Written for Plan Institute by Halldor K. Bjarnason, Access Law Group

disability lawyers

Finding a lawyer that can help you prepare a proper will with a disability-based discretionary trust can be a challenge, but certainly not impossible.

It is important to keep in mind that law is very specialized. A great family lawyer doesn’t necessarily know anything about estate law, and a good estate lawyer doesn’t necessarily understand disability trusts. Hence, it’s crucial to find a lawyer who actually understands both the disability assistance scheme and estate planning.

I always recommend starting by asking around. If you know a good lawyer, ask him or her who they’d recommend – good people usually recommend other good people. Ask other parents with sons and daughters with disabilities who they’ve dealt with. Ask at the community associations you deal with whether they know of experienced estate/trust lawyers in your area. Eventually, you’ll get some names. Then, start making your own inquiries. Interview your perspective lawyer – either over the phone or in person. Many will give you a free initial consultation. Even if they won’t, it is worth paying for a half hour consult to ensure that they’re right for you.

Here are a few questions that you might want to ask:

  1. “How many disability trusts have you done in the past year? Five years? Ten years?
    If it’s “one”, or “none”. . . they’ll likely have to do research to educate themselves.  You will probably end up paying for their time to find the answer. . . and no guarantees they will get it right!  On the other hand, if they have done dozens (or hundreds) of trusts, they probably have some experience.  No guarantee they’re doing it right, but at least they have some experience.
  2. “How will the disability assistance rules affect my estate planning?” 
    This is a simple question that can have a simple answer – “A person on disability assistance can only have $100,000 in liquid assets.  More than that, and they’ll be cut off. As well, the income from those assets will be deducted, dollar-for-dollar, from their monthly benefits. By having their share of your estate going directly into a discretionary trust, they will continue to qualify for assistance.” If it takes the prospective lawyer more than a few sentences to clearly explain the basics, they may not have the knowledge to give you sound advice.
  3. “How much do you charge?” 
    The amount a lawyer charges to do a will with a discretionary trust is not necessarily related to how good it will be. However, it does tell you how much you’ll be paying, and allows you to determine whether you can afford their services. I’ve seen trusts that have cost thousands of dollars which had significant flaws, and I’ve seen trusts that were under $1000 that work very well. Typically, you can expect to pay more for a will with a discretionary trust than you would pay for a will done by the notary or lawyer “around the corner”, because the lawyers who do them well tend to have a lot of experience. The upside is, because of their experience, they will often think of, and address, issues that have never entered your mind!

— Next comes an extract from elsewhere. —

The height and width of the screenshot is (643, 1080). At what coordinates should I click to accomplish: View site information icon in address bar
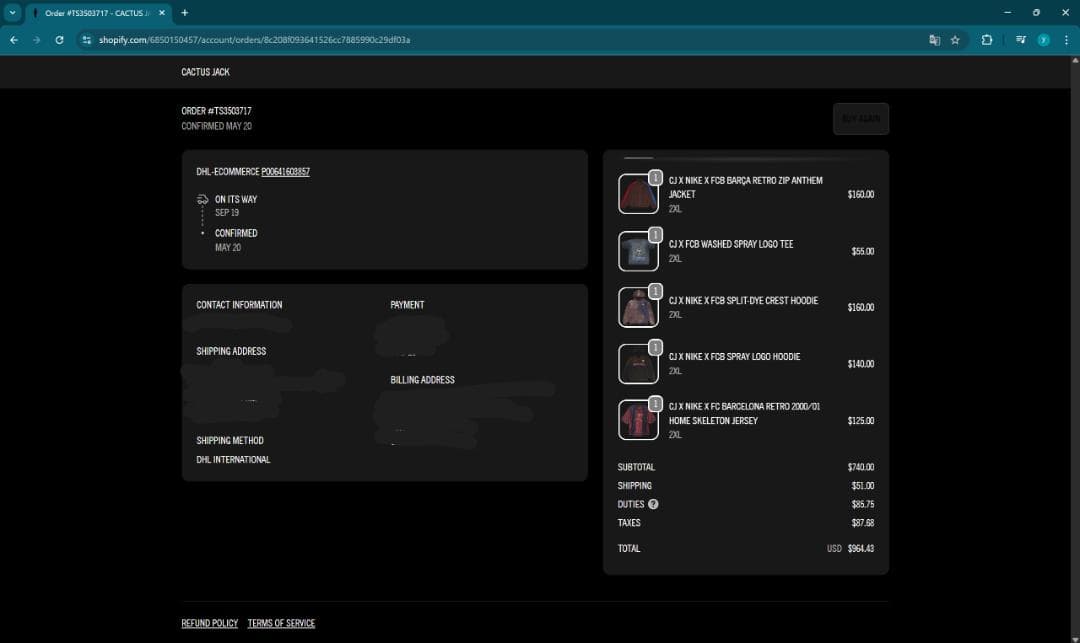pos(87,40)
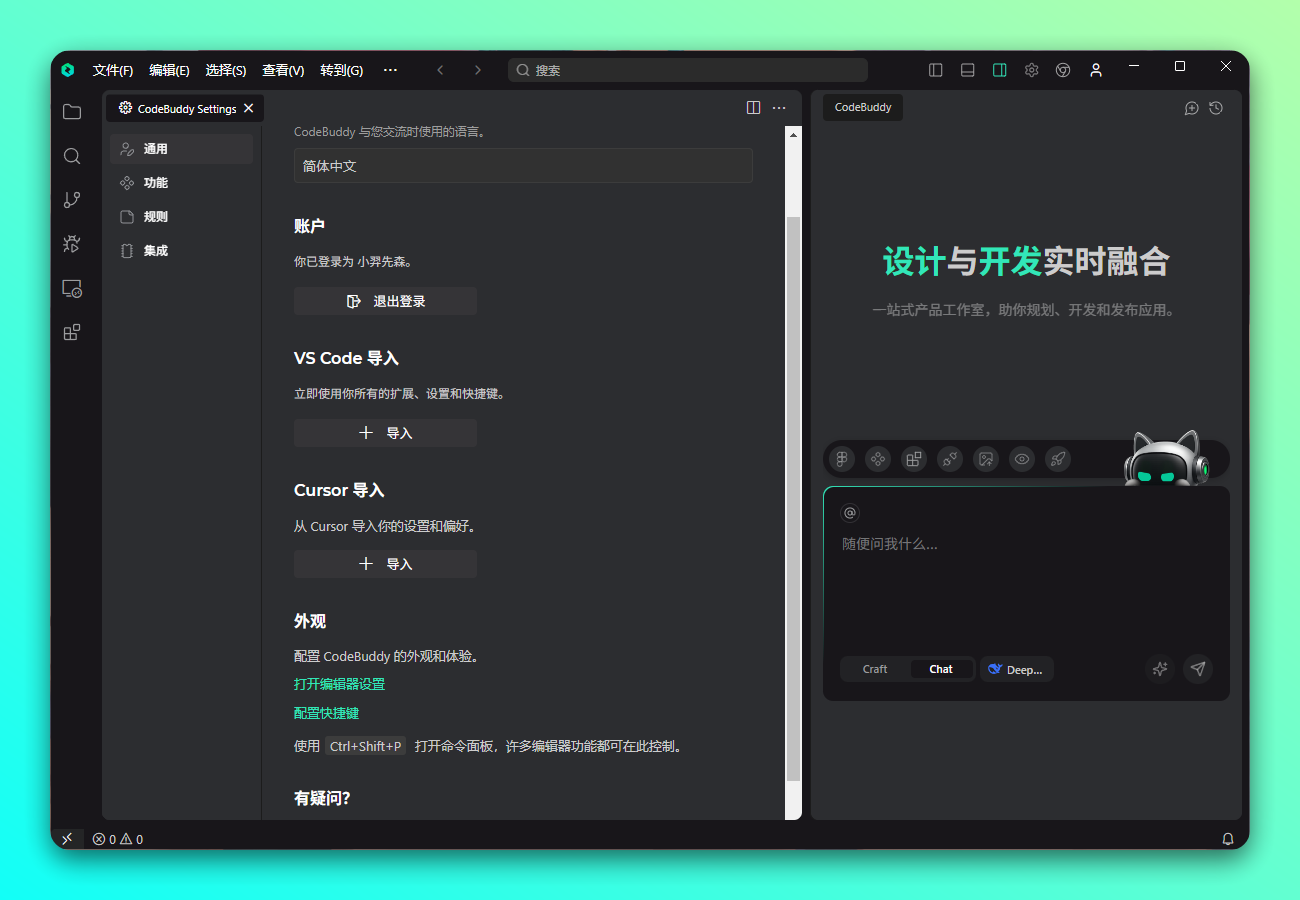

Ultimately, you need to find a lawyer who you can communicate with, who wants to understand your needs, who gives you the confidence that they know what they’re doing, and who can provide the service at a price that you can afford. It may take some searching to find the right professional – but when you do, it’s definitely worth it!

Please note that this column is provided for general information only. As specific facts affect how the law is applied to your circumstances, it is always wise to get the advice of competent legal counsel.